::: KUTIPAN PILIHAN :::

Adjie Alfaraby Direktur dan Peneliti Senior LSI Denny JA (dok. istimewa) |
Narasi Indonesia.com, JAKARTA-Pemilihan legislatif 2024 telah selesai. Salah satu topik diskusi yang hangat didiskusikan di publik Sulawesi Tenggara (Sultra) adalah kegagalan PPP memperoleh kursi DPR RI dari dapil Sultra, padahal caleg nya Andi Sumangerukka (ASR) adalah peraih suara terbesar kedua dari semua caleg.
Diskusinya semakin menarik, karena ASR jauh sebelum Pileg, berencana akan maju dalam Pilkada Sultra pada November 2024 mendatang. Bagaimana hasil Pileg ini berimplikasi pada peluang ASR pada Pilkada Sultra 2024?

::: DATA LATIHAN :::

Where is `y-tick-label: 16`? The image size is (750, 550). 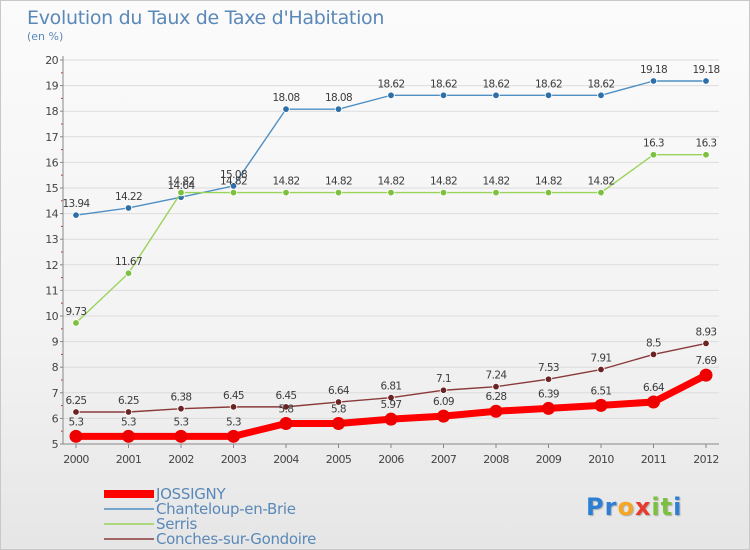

:::

PETUNJUK LATIHAN: Berdasarkan kutipan pilihan, jelaskan dalam satu sampai tiga kalimat mengapa diskusi tentang kegagalan PPP meraih kursi DPR RI dari dapil Sultra menjadi semakin menarik.

PENYELESAIAN SOAL: Diskusi itu menjadi semakin menarik karena ASR, caleg PPP yang meraih suara terbesar kedua, sudah berencana maju dalam Pilkada Sultra pada November 2024 jauh sebelum Pileg. Akibatnya, muncul pertanyaan tentang implikasi hasil Pileg terhadap peluang ASR pada Pilkada Sultra 2024.